Fix folding non-ASCII header #1566

ts1 · 2023-02-17T06:10:51Z

sebbASF · 2023-02-17T10:49:53Z

It would be helpful to have at least one test please

ts1 · 2023-02-21T08:57:10Z

Before I write a test, 3 tests failed with my change.
I briefly checked that these encodings round-tripped correctly, as shown below.
If this is okay, I will fix result strings as my modified code outputs.

However, the test here states opposite of my problem.

mail/spec/mail/encodings_spec.rb

Line 286 in 9c46620

it "should not fold a long string that has no spaces" do

May I remove 'not' here and show that it round-trips correctly?

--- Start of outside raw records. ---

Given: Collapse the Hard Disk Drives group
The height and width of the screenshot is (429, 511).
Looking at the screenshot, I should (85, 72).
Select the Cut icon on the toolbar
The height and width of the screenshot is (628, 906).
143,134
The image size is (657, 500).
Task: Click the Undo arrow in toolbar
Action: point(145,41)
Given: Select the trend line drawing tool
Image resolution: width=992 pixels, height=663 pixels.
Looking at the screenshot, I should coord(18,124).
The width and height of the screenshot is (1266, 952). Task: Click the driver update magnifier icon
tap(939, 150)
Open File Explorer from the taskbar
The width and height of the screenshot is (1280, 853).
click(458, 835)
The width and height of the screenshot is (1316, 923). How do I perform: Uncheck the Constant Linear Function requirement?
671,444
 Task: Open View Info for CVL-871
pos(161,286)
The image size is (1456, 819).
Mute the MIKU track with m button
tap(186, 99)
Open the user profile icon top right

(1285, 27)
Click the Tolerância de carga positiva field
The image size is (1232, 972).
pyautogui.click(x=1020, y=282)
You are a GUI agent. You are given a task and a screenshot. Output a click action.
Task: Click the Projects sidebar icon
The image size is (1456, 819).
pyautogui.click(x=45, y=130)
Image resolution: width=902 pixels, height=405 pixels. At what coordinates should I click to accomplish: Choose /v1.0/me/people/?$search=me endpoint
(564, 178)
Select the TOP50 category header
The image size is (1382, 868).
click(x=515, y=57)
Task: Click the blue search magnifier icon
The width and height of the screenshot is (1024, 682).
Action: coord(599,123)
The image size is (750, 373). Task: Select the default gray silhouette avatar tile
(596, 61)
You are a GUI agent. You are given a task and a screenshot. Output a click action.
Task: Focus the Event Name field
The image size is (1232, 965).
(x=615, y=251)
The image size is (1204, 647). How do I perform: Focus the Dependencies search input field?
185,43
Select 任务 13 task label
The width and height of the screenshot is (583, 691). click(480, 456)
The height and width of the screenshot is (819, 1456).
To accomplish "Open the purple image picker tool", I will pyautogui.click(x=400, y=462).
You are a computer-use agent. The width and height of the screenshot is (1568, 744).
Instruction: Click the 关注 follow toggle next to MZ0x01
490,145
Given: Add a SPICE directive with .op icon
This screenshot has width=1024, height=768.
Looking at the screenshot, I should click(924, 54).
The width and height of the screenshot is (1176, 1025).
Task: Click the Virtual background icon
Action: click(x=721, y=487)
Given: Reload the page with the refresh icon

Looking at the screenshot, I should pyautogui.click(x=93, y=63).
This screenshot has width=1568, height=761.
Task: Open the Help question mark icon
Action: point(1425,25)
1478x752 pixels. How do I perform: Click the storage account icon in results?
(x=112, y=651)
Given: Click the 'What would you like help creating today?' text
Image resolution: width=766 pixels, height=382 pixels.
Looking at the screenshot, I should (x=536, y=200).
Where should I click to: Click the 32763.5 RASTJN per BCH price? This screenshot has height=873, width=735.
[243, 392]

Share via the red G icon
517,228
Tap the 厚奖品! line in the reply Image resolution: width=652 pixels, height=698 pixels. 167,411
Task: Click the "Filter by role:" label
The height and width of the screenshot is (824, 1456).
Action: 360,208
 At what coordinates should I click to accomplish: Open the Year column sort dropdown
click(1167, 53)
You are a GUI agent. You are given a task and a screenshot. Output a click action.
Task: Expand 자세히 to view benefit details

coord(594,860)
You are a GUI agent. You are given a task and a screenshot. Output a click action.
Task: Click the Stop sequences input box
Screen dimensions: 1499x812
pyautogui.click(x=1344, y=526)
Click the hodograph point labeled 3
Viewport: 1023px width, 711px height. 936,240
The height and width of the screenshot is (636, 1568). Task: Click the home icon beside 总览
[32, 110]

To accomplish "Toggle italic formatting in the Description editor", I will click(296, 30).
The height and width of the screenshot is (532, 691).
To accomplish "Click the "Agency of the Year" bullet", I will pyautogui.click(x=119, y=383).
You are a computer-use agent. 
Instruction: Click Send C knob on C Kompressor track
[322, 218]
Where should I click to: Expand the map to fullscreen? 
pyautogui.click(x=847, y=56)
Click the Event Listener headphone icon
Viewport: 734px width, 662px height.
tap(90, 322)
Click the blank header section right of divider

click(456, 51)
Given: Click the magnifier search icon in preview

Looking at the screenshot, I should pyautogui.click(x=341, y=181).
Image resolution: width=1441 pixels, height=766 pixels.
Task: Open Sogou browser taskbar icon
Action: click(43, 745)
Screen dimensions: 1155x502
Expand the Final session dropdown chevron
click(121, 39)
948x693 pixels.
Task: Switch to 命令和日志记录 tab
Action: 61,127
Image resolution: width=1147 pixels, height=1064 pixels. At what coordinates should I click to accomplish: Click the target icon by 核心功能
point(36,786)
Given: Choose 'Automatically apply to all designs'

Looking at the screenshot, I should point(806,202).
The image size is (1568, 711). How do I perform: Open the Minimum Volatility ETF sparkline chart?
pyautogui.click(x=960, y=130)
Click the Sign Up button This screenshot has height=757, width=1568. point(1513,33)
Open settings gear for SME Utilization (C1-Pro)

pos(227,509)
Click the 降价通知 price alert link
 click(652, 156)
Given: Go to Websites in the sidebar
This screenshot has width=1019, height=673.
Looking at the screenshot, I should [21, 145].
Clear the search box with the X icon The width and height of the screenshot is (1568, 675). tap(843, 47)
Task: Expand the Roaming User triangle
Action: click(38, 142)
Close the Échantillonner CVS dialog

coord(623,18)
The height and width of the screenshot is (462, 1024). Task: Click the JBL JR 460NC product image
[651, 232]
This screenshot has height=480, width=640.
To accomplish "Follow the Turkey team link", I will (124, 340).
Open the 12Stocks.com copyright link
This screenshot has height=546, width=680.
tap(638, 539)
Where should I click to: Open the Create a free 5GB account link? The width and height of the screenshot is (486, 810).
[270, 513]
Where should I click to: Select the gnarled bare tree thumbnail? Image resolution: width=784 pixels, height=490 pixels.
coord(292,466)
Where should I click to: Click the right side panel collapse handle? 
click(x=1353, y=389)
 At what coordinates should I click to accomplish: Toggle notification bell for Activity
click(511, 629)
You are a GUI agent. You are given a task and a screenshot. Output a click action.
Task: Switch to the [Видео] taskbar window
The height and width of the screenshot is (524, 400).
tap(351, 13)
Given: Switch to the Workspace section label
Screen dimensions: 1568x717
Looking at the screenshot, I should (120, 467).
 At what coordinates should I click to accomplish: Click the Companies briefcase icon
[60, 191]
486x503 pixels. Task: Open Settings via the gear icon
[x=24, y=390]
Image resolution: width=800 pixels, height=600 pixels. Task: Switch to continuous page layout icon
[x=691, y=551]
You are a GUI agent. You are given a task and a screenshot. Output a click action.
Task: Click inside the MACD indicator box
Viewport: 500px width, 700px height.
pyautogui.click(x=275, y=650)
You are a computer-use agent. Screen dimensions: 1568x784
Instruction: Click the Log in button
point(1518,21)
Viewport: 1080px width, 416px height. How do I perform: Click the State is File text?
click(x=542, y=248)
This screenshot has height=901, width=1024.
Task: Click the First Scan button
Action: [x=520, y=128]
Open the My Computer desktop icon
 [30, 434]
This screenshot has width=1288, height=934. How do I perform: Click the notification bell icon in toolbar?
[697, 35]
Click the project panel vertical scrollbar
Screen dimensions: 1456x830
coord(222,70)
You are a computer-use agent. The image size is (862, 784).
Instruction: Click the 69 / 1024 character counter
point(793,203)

diff --git a/spec/mail/encodings_spec.rb b/spec/mail/encodings_spec.rb
index 7428b938..79702670 100644
--- a/spec/mail/encodings_spec.rb
+++ b/spec/mail/encodings_spec.rb
@@ -293,8 +293,9 @@ RSpec.describe Mail::Encodings do
       end
       mail = Mail.new
       mail.subject = original
+      mail = Mail.new(mail.encoded)
       expect(mail[:subject].decoded).to eq original
-      expect(mail[:subject].encoded).to eq result
+      #expect(mail[:subject].encoded).to eq result
     end
 
     it "should round trip a complex string properly" do
@@ -306,13 +307,13 @@ RSpec.describe Mail::Encodings do
       mail = Mail.new
       mail.subject = original
       expect(mail[:subject].decoded).to eq original
-      expect(mail[:subject].encoded).to eq result
+      #expect(mail[:subject].encoded).to eq result
       mail = Mail.new(mail.encoded)
       expect(mail[:subject].decoded).to eq original
-      expect(mail[:subject].encoded).to eq result
+      #expect(mail[:subject].encoded).to eq result
       mail = Mail.new(mail.encoded)
       expect(mail[:subject].decoded).to eq original
-      expect(mail[:subject].encoded).to eq result
+      #expect(mail[:subject].encoded).to eq result
     end
 
     it "should round trip another complex string (koi-8)" do
diff --git a/spec/mail/fields/unstructured_field_spec.rb b/spec/mail/fields/unstructured_field_spec.rb
index af3407da..f1fb0293 100644
--- a/spec/mail/fields/unstructured_field_spec.rb
+++ b/spec/mail/fields/unstructured_field_spec.rb
@@ -158,8 +158,10 @@ RSpec.describe Mail::UnstructuredField do
       @field = Mail::UnstructuredField.new("X-SMTPAPI", string)
       string = string.dup.force_encoding('UTF-8')
       result = "X-SMTPAPI: =?UTF-8?Q?{=22unique=5Fargs=22:_{=22mailing=5Fid=22:147,=22a?=\r\n =?UTF-8?Q?ccount=5Fid=22:2},_=22to=22:_[=22larspind@gmail.com=22],_=22categ?=\r\n =?UTF-8?Q?ory=22:_=22mailing=22,_=22filters=22:_{=22domainkeys=22:_{=22sett?=\r\n =?UTF-8?Q?ings=22:_{=22domain=22:1,=22enable=22:1}}},_=22sub=22:_{=22{{op?=\r\n =?UTF-8?Q?en=5Fimage=5Furl}}=22:_[=22http://betaling.larspind.local/O?=\r\n =?UTF-8?Q?/token/147/Mailing::FakeRecipient=22],_=22{{name}}=22:_[=22[FIRST?=\r\n =?UTF-8?Q?_NAME]=22],_=22{{signup=5Freminder}}=22:_[=22=28her_kommer_til_at?=\r\n =?UTF-8?Q?_st=C3=A5_hvorn=C3=A5r_folk_har_skrevet_sig_op_...=29=22],?=\r\n =?UTF-8?Q?_=22{{unsubscribe=5Furl}}=22:_[=22http://betaling.larspind.?=\r\n =?UTF-8?Q?local/U/token/147/Mailing::FakeRecipient=22],_=22{{email}}=22:?=\r\n =?UTF-8?Q?_[=22larspind@gmail.com=22],_=22{{link:308}}=22:_[=22http://beta?=\r\n =?UTF-8?Q?ling.larspind.local/L/308/0/Mailing::FakeRecipient=22],_=22{{con?=\r\n =?UTF-8?Q?firm=5Furl}}=22:_[=22=22],_=22{{ref}}=22:_[=22[REF]=22]}}?=\r\n"
-      expect(@field.encoded).to eq result
-      expect(@field.decoded).to eq string
+      #expect(@field.encoded).to eq result
+
+      field = Mail::UnstructuredField.new("X-SMTPAPI", @field.encoded)
+      expect(field.decoded).to eq "X-SMTPAPI: #{string}\r\n"
     end
 
     it "should fold properly with continuous spaces around the linebreak" do

sebbASF · 2023-02-21T11:21:10Z

May I remove 'not' here and show that it round-trips correctly?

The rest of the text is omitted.